— RIGHE FORNITE —
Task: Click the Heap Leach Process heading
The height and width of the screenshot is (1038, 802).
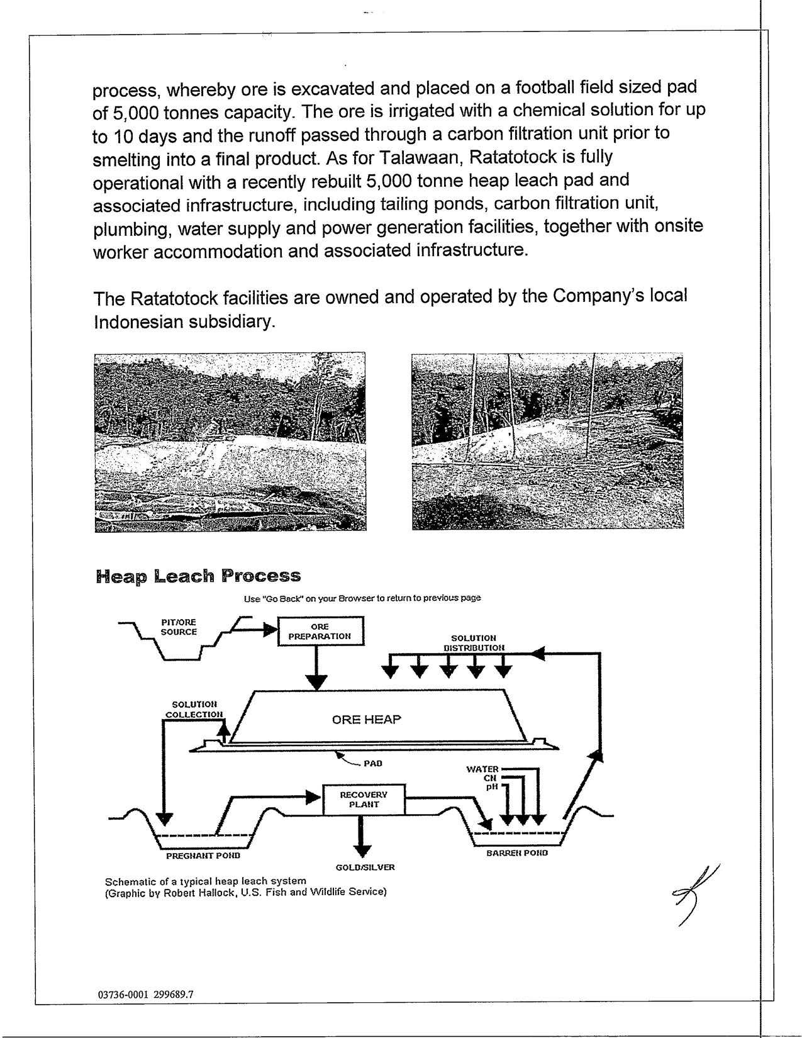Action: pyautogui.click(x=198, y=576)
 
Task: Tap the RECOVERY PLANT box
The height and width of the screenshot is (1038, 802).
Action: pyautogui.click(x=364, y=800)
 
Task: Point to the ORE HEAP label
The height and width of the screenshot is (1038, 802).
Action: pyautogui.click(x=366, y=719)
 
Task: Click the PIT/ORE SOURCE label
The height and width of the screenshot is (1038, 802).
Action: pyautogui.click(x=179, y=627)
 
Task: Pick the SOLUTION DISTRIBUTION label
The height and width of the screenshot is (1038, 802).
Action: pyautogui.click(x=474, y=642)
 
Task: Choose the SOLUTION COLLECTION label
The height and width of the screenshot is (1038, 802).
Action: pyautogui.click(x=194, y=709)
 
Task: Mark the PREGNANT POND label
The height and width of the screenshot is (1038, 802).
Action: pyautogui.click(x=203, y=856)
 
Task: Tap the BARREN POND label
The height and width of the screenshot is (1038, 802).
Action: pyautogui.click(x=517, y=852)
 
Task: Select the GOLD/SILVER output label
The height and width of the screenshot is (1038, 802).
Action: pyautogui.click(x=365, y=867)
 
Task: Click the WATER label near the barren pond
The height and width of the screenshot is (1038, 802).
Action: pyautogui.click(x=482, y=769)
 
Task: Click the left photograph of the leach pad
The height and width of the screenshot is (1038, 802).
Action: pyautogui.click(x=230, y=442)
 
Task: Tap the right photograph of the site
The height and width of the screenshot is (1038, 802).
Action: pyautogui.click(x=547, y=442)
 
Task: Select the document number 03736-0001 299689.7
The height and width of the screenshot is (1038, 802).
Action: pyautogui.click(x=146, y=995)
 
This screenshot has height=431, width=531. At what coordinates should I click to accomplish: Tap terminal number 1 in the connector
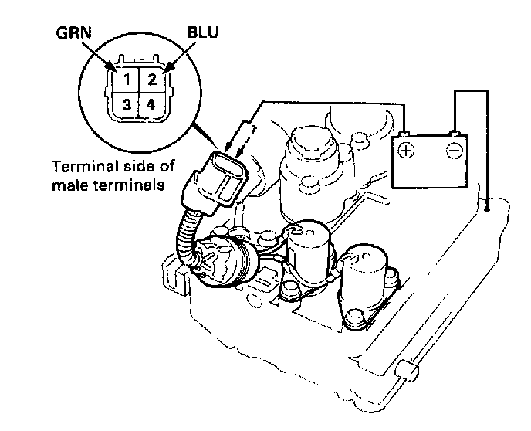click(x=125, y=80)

— OBIETTIVO —
Quali righe qui sopra contengono la parola "Select"? Riportale per intero, considerando che maiuscole e minuscole contano.

— RISPOSTA CORRETTA —
Task: Select the GOLD/SILVER output label
Task: Select the document number 03736-0001 299689.7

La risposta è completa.